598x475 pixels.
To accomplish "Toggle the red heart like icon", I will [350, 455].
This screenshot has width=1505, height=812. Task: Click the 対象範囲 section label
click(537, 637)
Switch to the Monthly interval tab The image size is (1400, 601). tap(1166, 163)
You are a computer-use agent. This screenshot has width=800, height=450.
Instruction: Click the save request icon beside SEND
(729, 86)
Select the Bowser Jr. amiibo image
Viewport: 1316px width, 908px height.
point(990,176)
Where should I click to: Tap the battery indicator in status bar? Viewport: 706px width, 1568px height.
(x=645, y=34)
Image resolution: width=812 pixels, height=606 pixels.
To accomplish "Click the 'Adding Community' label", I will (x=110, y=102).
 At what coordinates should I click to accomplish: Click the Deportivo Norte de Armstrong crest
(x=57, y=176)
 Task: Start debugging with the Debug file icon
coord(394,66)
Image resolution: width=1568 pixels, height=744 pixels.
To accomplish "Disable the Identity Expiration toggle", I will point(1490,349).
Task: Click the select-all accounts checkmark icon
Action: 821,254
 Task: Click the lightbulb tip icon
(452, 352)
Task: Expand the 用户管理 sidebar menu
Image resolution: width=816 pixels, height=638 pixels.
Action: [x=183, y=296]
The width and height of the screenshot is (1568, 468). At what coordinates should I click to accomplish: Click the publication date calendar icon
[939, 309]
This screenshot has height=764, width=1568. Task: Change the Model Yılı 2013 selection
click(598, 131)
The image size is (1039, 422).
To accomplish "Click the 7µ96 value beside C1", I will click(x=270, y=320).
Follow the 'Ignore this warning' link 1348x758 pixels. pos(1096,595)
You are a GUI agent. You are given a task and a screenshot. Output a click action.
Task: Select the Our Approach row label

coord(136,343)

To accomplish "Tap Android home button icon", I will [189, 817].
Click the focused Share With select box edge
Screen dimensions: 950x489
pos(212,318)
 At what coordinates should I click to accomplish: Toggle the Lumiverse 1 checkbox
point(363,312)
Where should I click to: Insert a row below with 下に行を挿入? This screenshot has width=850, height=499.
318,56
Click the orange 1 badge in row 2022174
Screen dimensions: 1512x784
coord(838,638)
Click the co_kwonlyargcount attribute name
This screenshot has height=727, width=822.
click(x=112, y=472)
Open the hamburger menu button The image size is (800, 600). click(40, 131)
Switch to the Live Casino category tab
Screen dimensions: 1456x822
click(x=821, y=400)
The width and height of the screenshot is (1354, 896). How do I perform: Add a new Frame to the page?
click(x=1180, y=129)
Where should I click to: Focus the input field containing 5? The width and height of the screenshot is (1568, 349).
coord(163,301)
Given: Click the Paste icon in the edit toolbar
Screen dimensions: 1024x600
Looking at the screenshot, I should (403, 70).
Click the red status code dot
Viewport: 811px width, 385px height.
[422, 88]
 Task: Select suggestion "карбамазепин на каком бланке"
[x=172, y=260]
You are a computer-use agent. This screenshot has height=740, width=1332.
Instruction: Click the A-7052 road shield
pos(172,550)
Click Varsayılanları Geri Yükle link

* **Try it**:
When you reach the line holding "Where should I click to: Tap" in the records above, begin reproducing exactly, stop after the line holding "Task: Expand the 用户管理 sidebar menu", and output nothing else.

* **Response box**:
Where should I click to: Tap the battery indicator in status bar? Viewport: 706px width, 1568px height.
(x=645, y=34)
Image resolution: width=812 pixels, height=606 pixels.
To accomplish "Click the 'Adding Community' label", I will (x=110, y=102).
 At what coordinates should I click to accomplish: Click the Deportivo Norte de Armstrong crest
(x=57, y=176)
 Task: Start debugging with the Debug file icon
coord(394,66)
Image resolution: width=1568 pixels, height=744 pixels.
To accomplish "Disable the Identity Expiration toggle", I will point(1490,349).
Task: Click the select-all accounts checkmark icon
Action: 821,254
 Task: Click the lightbulb tip icon
(452, 352)
Task: Expand the 用户管理 sidebar menu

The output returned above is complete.